*Tasks*
(a) In the article on child suicide bombers, on what date was the 10-year-old girl Spozhmai detained?
(b) Continue the article on child suicide bombers from the point where it stops.

In many cases, parents and guardians say they are totally unaware.
Girl recruits
There are extremely rare cases of girls being recruited.
One 10-year-old girl, Spozhmai, got international media attention when she was detained on 6 January 2014 in southern Helmand province. She said her brother tried to make her blow herself up at a police checkpoint.
In 2011, an eight-year-old girl was killed in central Uruzgan province when she carried remotely controlled explosives to a police checkpoint in a cloth bag.
Pakistan the training ground
More than 90% of juvenile would-be suicide bombers who have been arrested are "trained, lied to, and brainwashed or coerced in Pakistan", Afghan officials say.
But there is also evidence of training in Taliban-controlled parts of Afghanistan.
Last year, a father in Afghanistan's northern city of Kunduz handed over his teenage son to police.
"I did so because I feared [he] might have been radicalised when he disappeared for a few months," said the 50-year old man. His family had returned from Pakistan a year earlier.
Some have successfully carried out suicide attacks in Pakistan. One 12-year-old boy wearing a school uniform blew himself up killing around 30 in the town of Mardan in February 2011.
Promise of brighter future
Naqibullah says his handlers told him he would go to heaven and all his problems will end. Officials say children are offered a path out the boredom and drudgery of poverty by preachers with promises.
"They offer them visions of paradise, where rivers of milk and honey flowed, in exchange for giving up his life by becoming a suicide bomber," one official said.
Although confessions obtained from juveniles can sometimes be unreliable, they provide chilling accounts of how they were persuaded.
They are told that Afghan girls and women are raped by "invading foreign forces" and that the Koran is being burned by Americans
The children are told that it is their religious duty to resist the "infidel" coalition forces and that they and their parents will go to paradise
They are told that the Afghans they intend to kill "deserve to die" because "they are not true Muslims", or are "American collaborators"

*Raw data*

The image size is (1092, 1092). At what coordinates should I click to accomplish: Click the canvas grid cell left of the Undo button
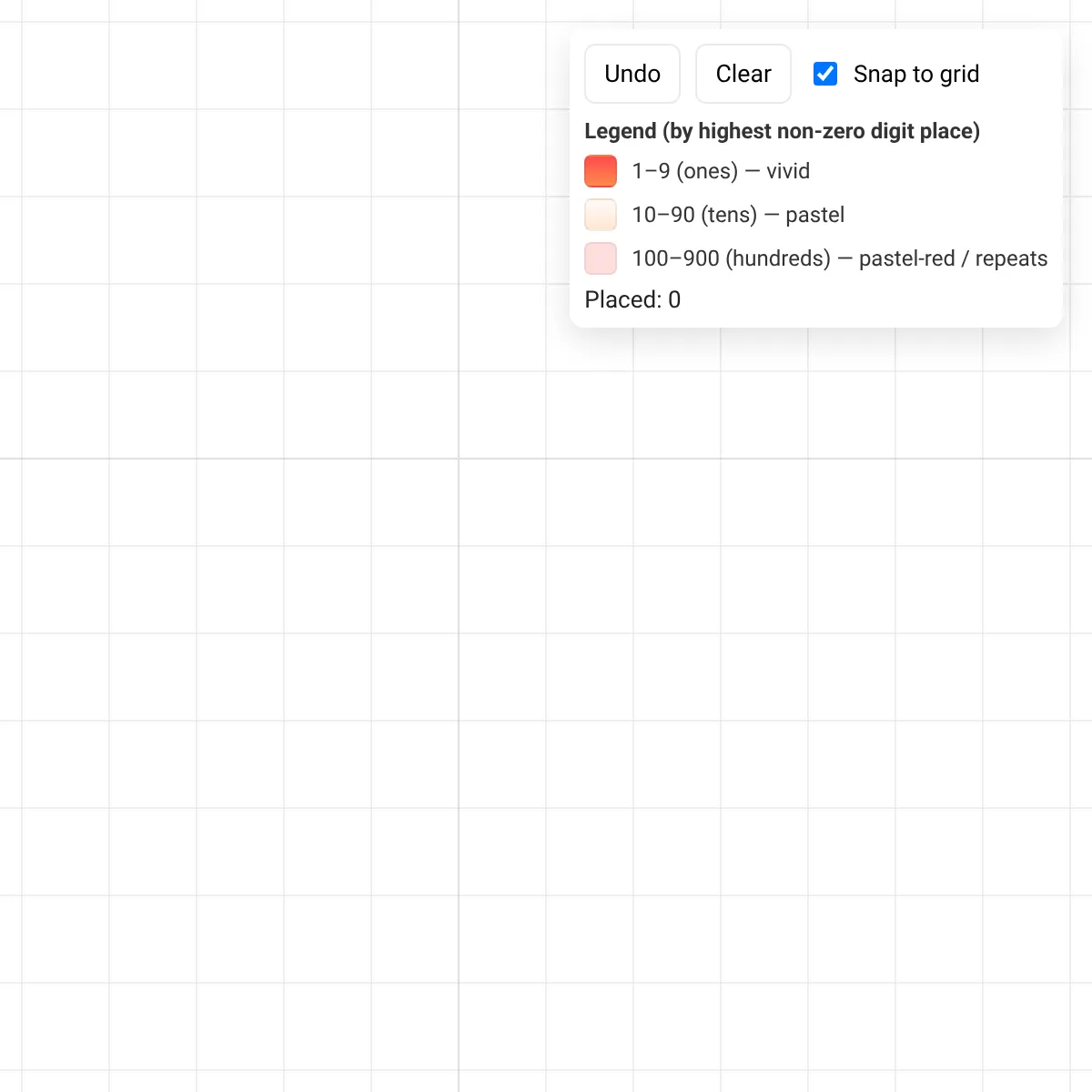tap(502, 66)
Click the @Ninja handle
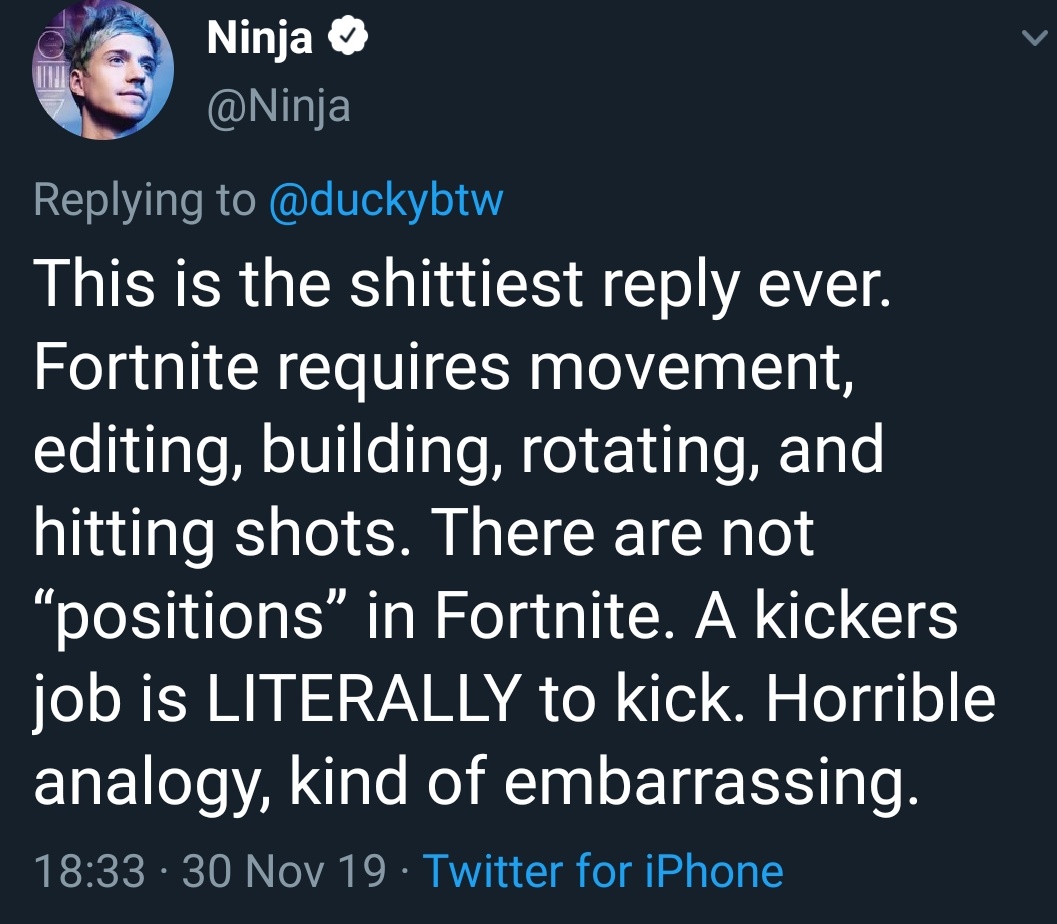The image size is (1057, 924). 277,105
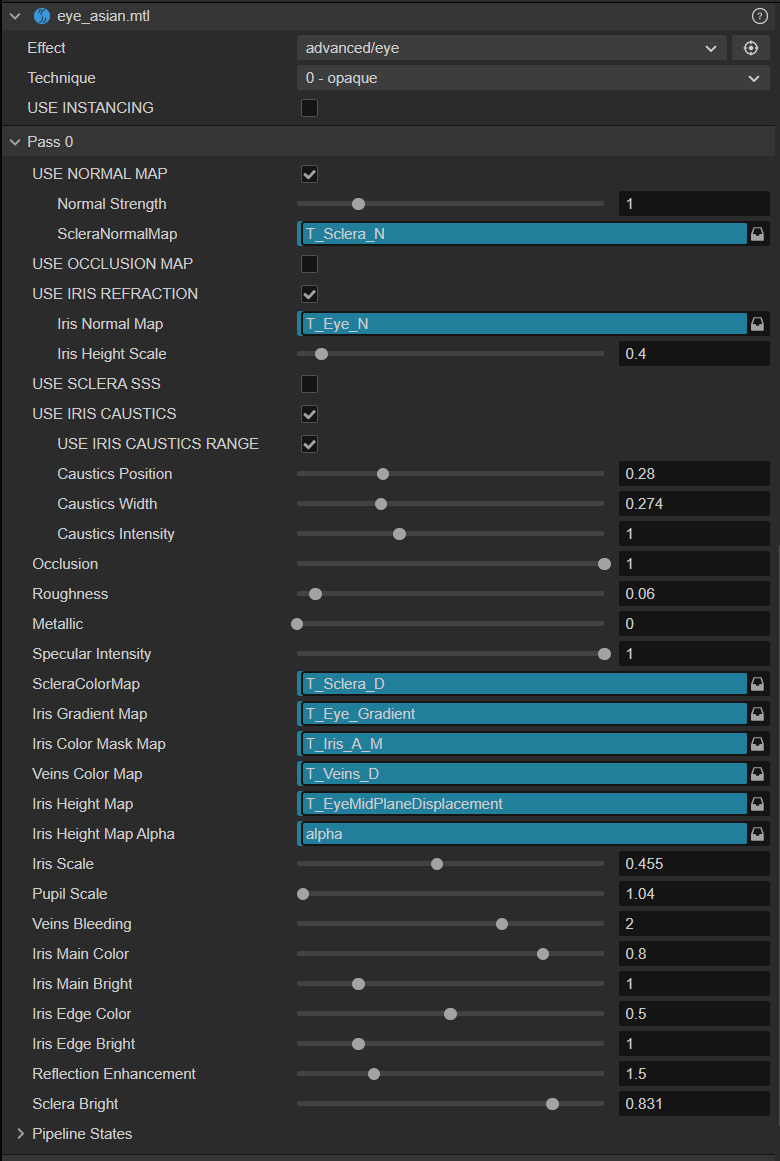Collapse the eye_asian.mtl material header
780x1161 pixels.
[15, 16]
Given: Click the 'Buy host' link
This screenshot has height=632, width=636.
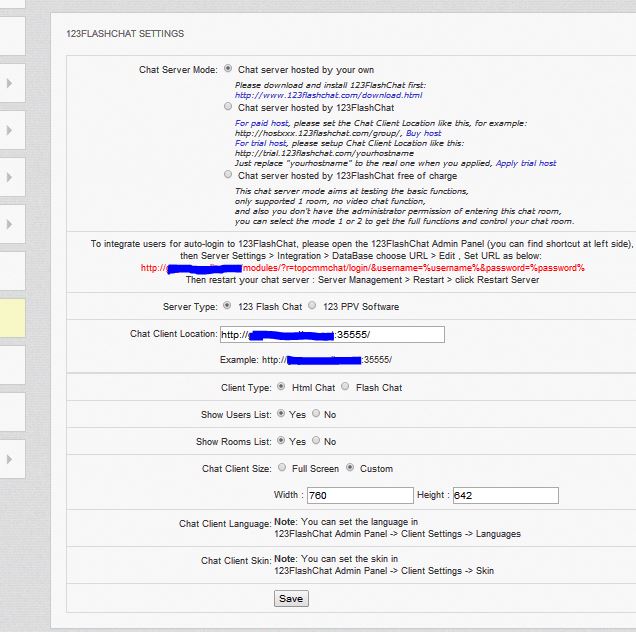Looking at the screenshot, I should [423, 133].
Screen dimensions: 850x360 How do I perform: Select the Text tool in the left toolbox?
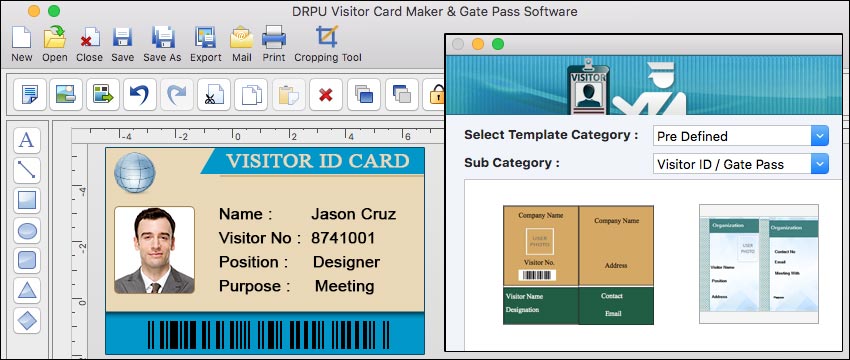pyautogui.click(x=27, y=141)
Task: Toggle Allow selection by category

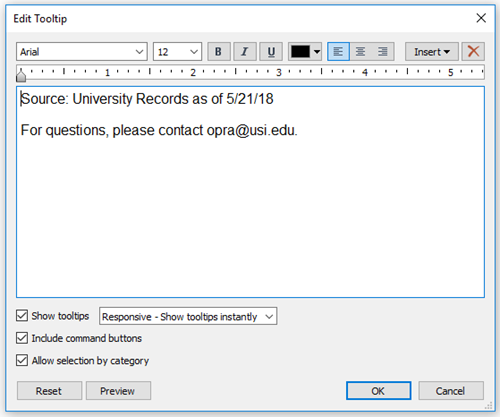Action: point(22,360)

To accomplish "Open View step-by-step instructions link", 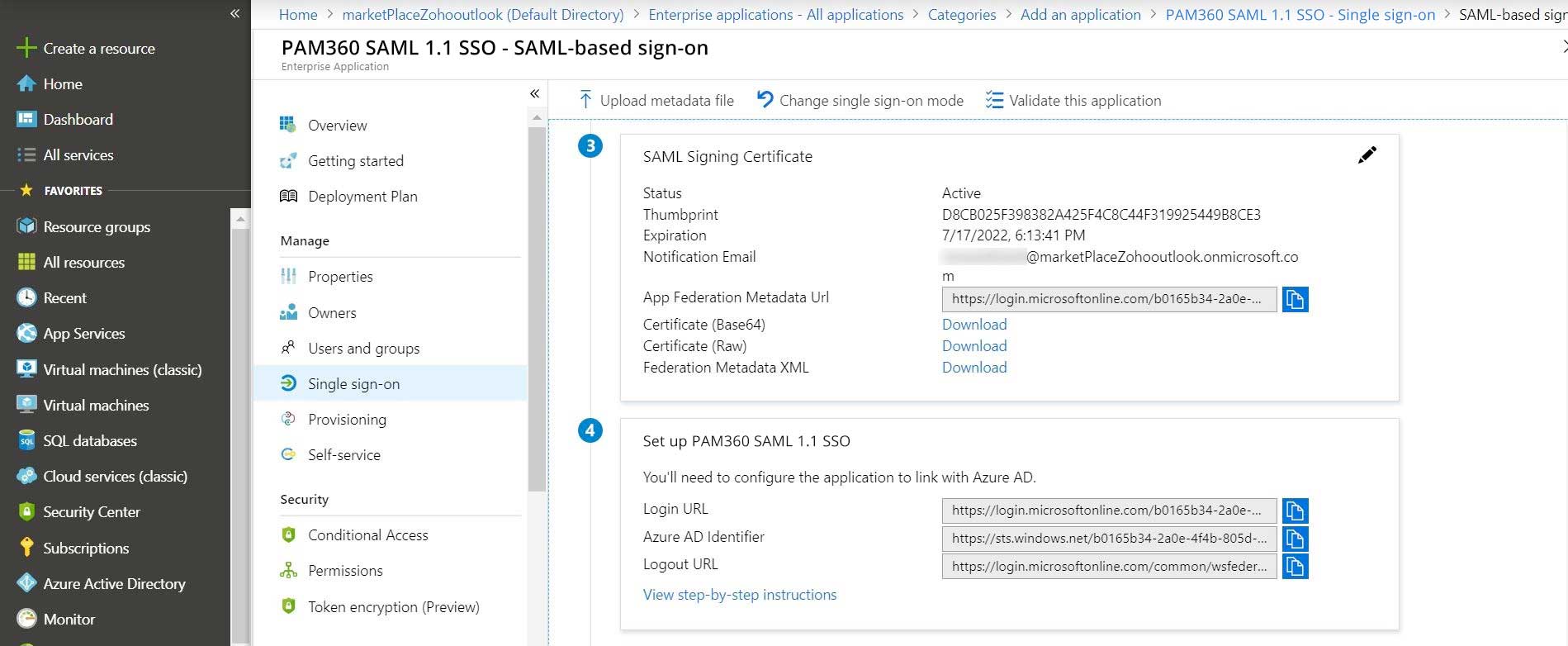I will click(739, 595).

*Answers for this exercise*
(a) 6 January 2014

(b)
Nevertheless, children are rarely told who their specific target is and why they deserve to die.
In some cases, they are simply lied to. Some were given an amulet containing Koranic verses and told it would help them survive. Some handlers gave children keys to hang round their necks and were told the gates of paradise will open for them
Taliban denials
There are of course international laws against the use of children in conflict.
According to the Article 1 of the 1989 Convention on the Rights of the Child, everyone under 18 is a child. Afghan law also forbids the recruitment of minors into armed forces or the police.
Taliban spokesmen usually deny using children, especially girls. Indeed all the three Laihas [Codes of Conduct and Regulations] issued after the fall of the Taliban regime in late 2001 prohibit youths with no beard to join their ranks.
But one Taliban official acknowledged that there may be violations by local commanders acting alone. For many the exact age is not important. Anyone beyond puberty and mentally sound is considered fit for fighting.
Rehabilitating children
According to Afghan security officials, more than 30 children accused of having links with the insurgency are still held at detention facilities.
Rehabilitation is complicated with scant resources. While some children go through rehabilitation steadily enough, according to one insider, a few even regret failing to carry out suicide missions.
Naqibullah describes what happened to him: "They kept me in the other madrassa for a few months. Then other men came and took me to Kandahar.
"One day they took me in a car, gave me a heavy vest to wear and pointed to [some] soldiers."
But the police stopped him before he exploded his vest and his handlers who were looking on from a distance left in the car.
To secure his release his uncle contacted local tribal elders, religious scholars and lobbied Afghan officials.
Back at his home the boy tells every well-wisher how happy he is to have returned.